──────── Data for analysis

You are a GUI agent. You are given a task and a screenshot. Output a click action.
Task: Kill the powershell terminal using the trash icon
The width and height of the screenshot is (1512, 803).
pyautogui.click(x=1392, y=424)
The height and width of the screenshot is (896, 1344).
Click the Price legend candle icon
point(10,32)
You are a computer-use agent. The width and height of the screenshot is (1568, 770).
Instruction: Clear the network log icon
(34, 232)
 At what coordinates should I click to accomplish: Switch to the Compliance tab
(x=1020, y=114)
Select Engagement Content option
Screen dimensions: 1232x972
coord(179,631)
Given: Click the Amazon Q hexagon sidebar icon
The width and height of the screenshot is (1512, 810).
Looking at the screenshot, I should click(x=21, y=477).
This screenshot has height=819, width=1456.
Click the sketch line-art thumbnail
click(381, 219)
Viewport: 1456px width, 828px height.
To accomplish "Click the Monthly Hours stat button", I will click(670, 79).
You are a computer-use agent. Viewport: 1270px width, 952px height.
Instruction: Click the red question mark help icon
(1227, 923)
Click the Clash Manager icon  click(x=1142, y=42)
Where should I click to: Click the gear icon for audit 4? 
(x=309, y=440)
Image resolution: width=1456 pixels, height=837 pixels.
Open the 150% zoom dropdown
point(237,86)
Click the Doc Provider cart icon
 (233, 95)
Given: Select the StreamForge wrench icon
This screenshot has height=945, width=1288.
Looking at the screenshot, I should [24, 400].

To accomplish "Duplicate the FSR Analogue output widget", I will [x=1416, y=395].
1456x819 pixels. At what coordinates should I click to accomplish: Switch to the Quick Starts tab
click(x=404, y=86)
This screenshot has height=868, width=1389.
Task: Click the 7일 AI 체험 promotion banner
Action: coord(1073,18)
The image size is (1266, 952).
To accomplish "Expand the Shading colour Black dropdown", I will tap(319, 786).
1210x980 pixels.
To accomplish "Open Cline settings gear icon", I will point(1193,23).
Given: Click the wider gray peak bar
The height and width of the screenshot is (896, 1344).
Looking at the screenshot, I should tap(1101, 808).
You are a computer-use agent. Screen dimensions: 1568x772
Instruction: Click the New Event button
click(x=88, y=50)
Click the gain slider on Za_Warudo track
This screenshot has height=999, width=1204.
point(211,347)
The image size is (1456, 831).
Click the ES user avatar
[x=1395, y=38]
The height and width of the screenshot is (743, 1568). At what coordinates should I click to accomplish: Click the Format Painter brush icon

────────────────

# Action item
Working through the records above, copy each line in which "size" is found.

# Output below
The image size is (1266, 952).
The image size is (1456, 831).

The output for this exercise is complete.